コラムcolumn

2025年07月22日

固定資産台帳の整理・精緻化について

 今後の地方公会計のあり方に関する研究会報告書(令和6年12月)が総務省から公表されました。この報告書の中から、私自身が重要と考えている固定資産台帳の整理・精緻化について検討してみたいと思います。
 まず、固定資産台帳とはどのような位置づけでしょうか?統一的な基準では、「財務書類の作成に必要な情報を備えた補助簿」と位置づけられており、その活用方法として「公共施設等の維持管理・修繕・更新等に係る中長期的な経費の見込みを算出することや、公共施設等の総合的かつ計画的な管理に関する基本的な方針等を充実・精緻化することに活用することも考えられる」とされています。

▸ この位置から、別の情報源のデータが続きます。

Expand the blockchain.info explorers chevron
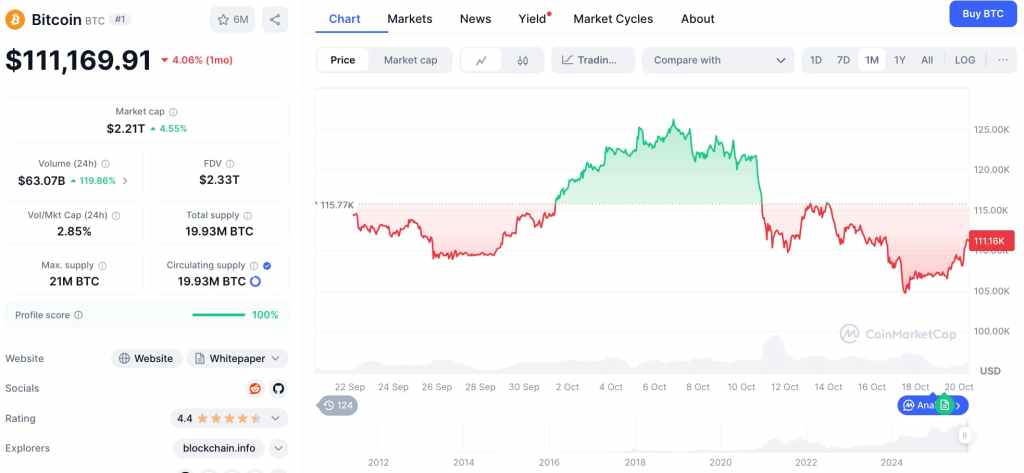 pos(279,448)
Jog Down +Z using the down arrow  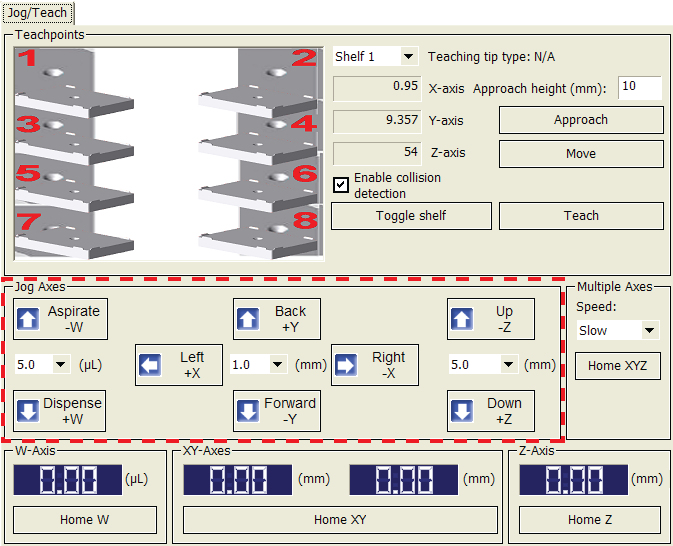(462, 411)
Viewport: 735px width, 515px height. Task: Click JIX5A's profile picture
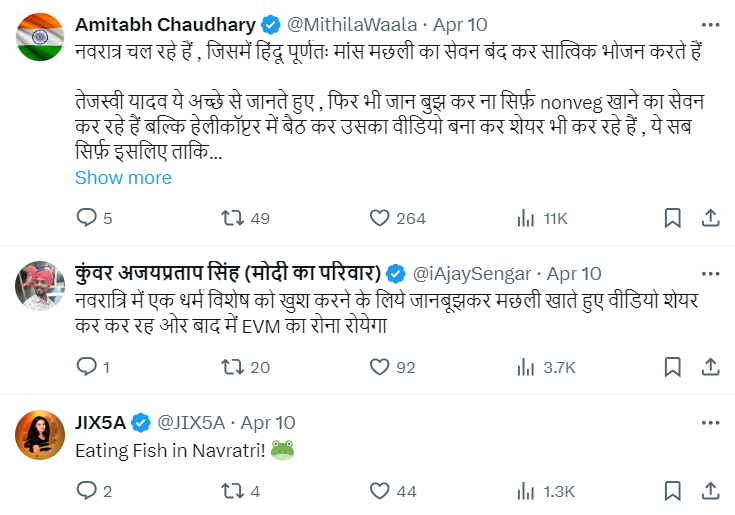[x=41, y=436]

 現状では「補助簿」として固定資産台帳が整備すべき情報の範囲が明確ではない、いわゆる公共施設マネジメント等の活用への道筋も見えづらい、といった指摘がありました。
 統一的な基準は、資産として固定資産台帳に記載する単位の区分である「記載単位」について、「現物との照合が可能な単位であること」及び「取替や更新を行う単位であること」という2つの原則を示しています。

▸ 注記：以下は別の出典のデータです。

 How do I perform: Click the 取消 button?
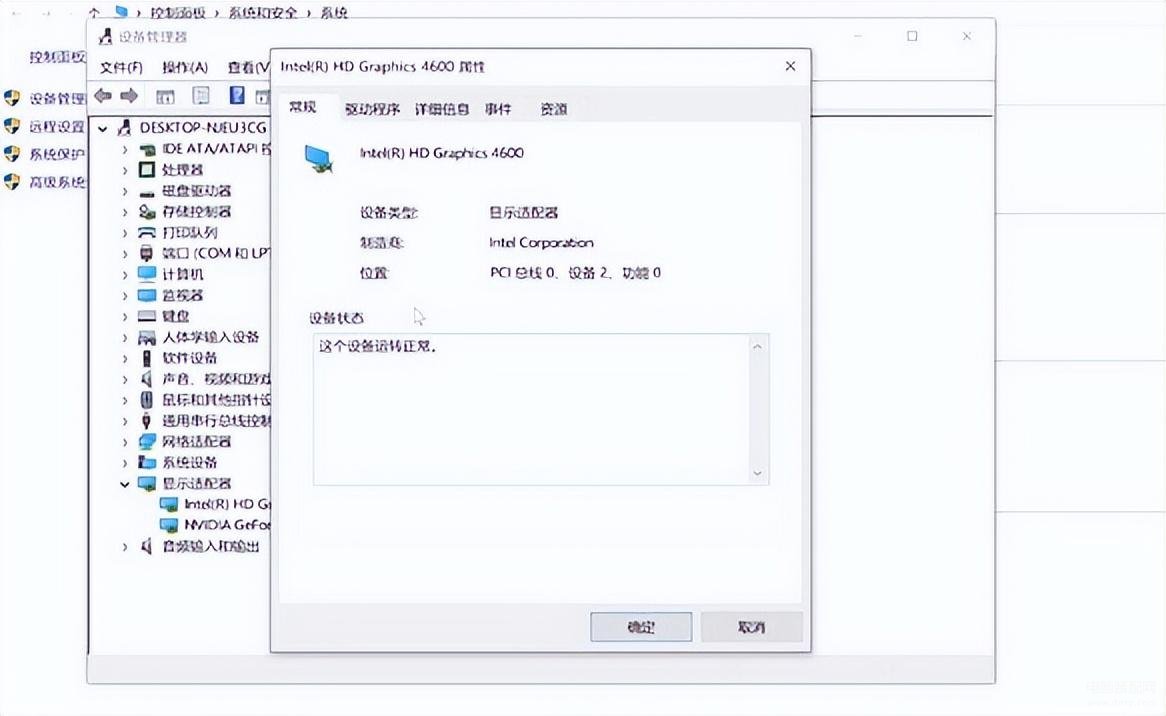pyautogui.click(x=751, y=627)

 この2つの原則は非常に重要なものかと思います。固定資産台帳に記載されている資産、例えば「ピアノ」が今、どこの施設にあるのかということです。この「ピアノ」の存在が不明ということでは、資産のマネジメントなんかでないということです。また、同じ型式の「ピアノ」が2台ある場合なども「ピアノ2台」として固定資産台帳に記載されている場合なども現物との照合が可能とは言えないと思います。この場合は「ピアノA」「ピアノB」としないと処分や修理がどのピアノか特定できないからです。もう一つの原則は、例えば「建物」などの場合、耐用年数ごとに分けるということです。建物本体と建物の附属設備は耐用年数が違うことから別々に固定資産台帳に記載することにより、取替や更新のときの処理ができることになります。

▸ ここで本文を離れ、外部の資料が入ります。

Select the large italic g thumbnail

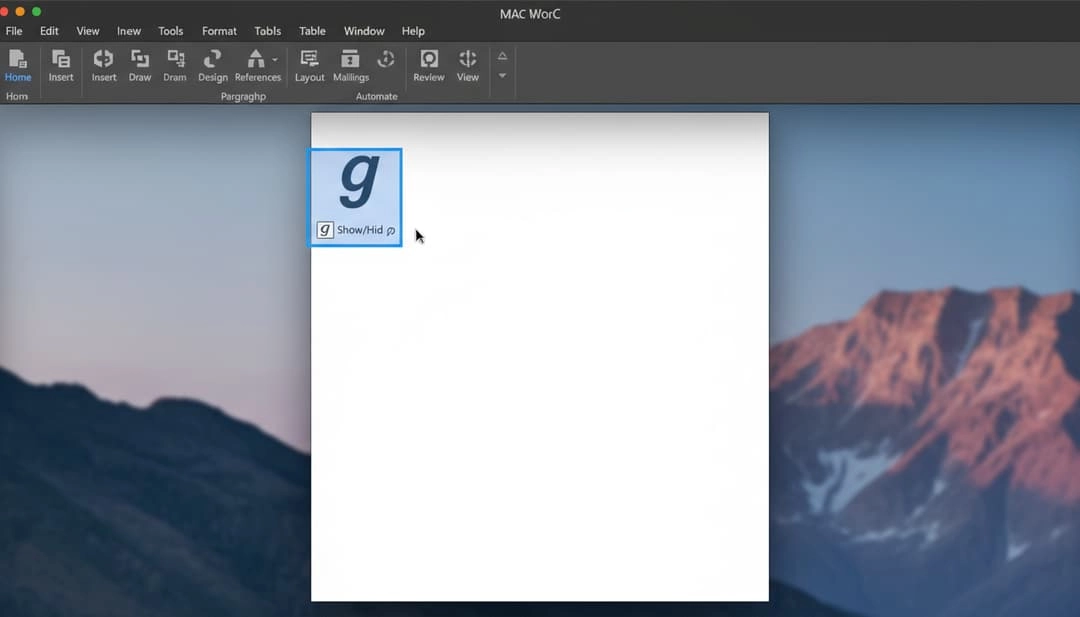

 では、この原則をどのくらいの団体が守っているのでしょうか?総務省の作成状況等調査によると固定資産台帳において記載単位の2つの原則を満たしている団体は、令和5年度末で全団体の54.9%にあたる981 団体となっており、いまだ半数近い団体が記載単位の原則を満たしていない状況にあるとのことです。
 この原因の一つとして考えられるのは、統一的な基準において、固定資産台帳の整備開始時に「過去に取得したものを分けて管理していない場合は、一体として固定資産台帳に記載することを許容」したことがあります。具体的には、建物本体と附属設備の耐用年数が異なるような場合であっても、一体と見なして本体の耐用年数を適用して減価償却計算を行うことができるということです。これは、固定資産台帳をとにかく整備したいという総務省の意思があったと感じました。開始時に容認した簡便な処理は例外であり、統一的な基準のマニュアルには「開始時簿価の算定のための減価償却計算は、建物本体と附属設備の耐用年数が異なるような物件であっても、一体と見なして建物本体の耐用年数を適用して減価償却計算を行うことができることとします。ただし、開始後に取得するものについては、原則に従い建物本体と附属設備を分けて固定資産台帳に記載することとします。なお、開始時に建物本体と附属設備を一体として固定資産台帳に記載したものであっても、更新など一定のタイミングで分けて記載し、精緻化を図ることが望まれます。」との記載があります。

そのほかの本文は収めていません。